The Body Corporate La Porte D'Or v Gold Coast City Council (No 2)

Case

[2013] QPEC 52

10 MAY 2013

No judgment structure available for this case.

[2013] QPEC 52

PLANNING AND ENVIRONMENT COURT

CIVIL JURISDICTION

JUDGE ROBIN QC

P & E Appeal No 537 of 2013

THE BODY CORPORATE LA PORTE D’OR               Appellant

and

GOLD COAST CITY COUNCIL and ANOTHER          Respondent

BRISBANE

1.19 PM, FRIDAY, 10 MAY 2013

JUDGMENT

CATCHWORDS

Consideration of appropriate order to allow applications’ for costs on a withdrawal of submitters appeal 

HIS HONOUR:   This appeal was adjourned until this time today to allow the body corporate, the submitter appellant, a second attempt to obtain the special resolution necessary to authorise the proceeding.  That attempt failed yesterday, when notice of discontinuance was filed by the appellant.  It “discontinues the whole of the proceedings against the respondent and co-respondent.”  Issues of costs remain, in particular one which was foreshadowed in the last hearing, as to whether the co-respondent developer is entitled to costs against the appellant.  On that occasion, the Council, having obtained the court’s leave, did not appear.  It appears today, through Ms Prokuda. 

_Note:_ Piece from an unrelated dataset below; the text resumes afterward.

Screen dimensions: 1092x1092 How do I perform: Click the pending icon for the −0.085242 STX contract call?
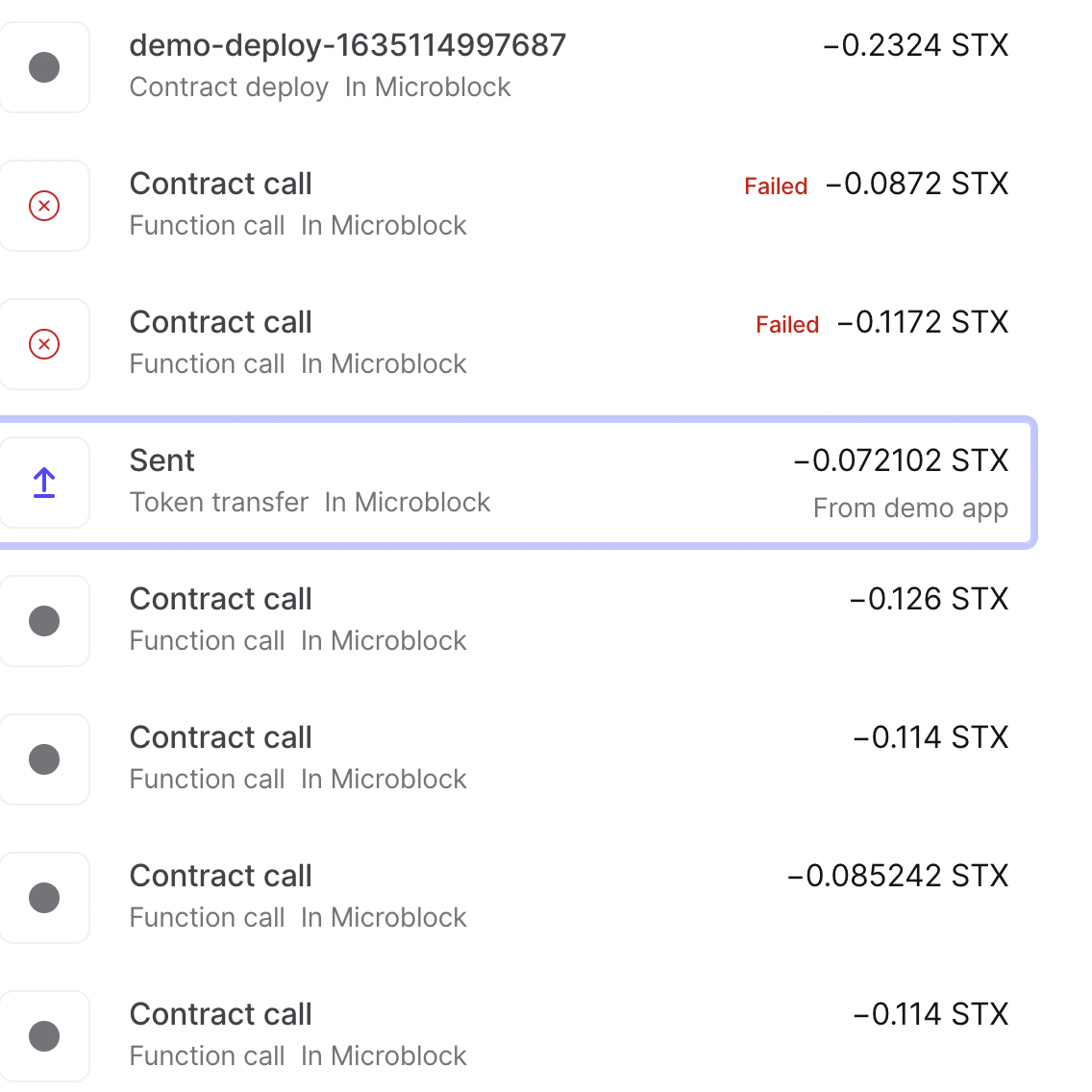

She, and Mr Batty for the appellant, propose different orders.  Hers authorises the co-respondent to file and serve on the appellant any application with respect to costs, and supporting material, within a week.  His adopts the same timeframe, but for the filing and serving on the other parties of any application with respect to costs, and supporting material.  Provision’s made for response material to come in within a week, and the hearing on a date to be fixed by the court.  Ms Prokuda’s order seeks her client be excused from participating in the hearing of any application for costs. 

Mr Batty tells the court he’s without instructions today but wishes to keep open the possibility of obtaining costs against the Council, on the basis of its having mislaid the client’s submission against the co-respondent’s development.  One consequence of that has been that the appellant was advised very late of the Council’s decision to grant an approval, effectively extending the appeal period from the co-respondent’s – and I suppose the Council’s – point of view.  It’s difficult for me to see how an application by the appellant, for costs against the council, could succeed in the circumstances. Things may well be different if the appellant obtains success in a future proceeding, which might be an originating application seeking the relief sought in its first interlocutory application in the appeal, which was for the court’s determination that the assessment process that was fatally flawed  by reason of its submission being ignored.  Ms Kefford, for the co-respondent, says her client is indifferent as to which of the orders is made today. 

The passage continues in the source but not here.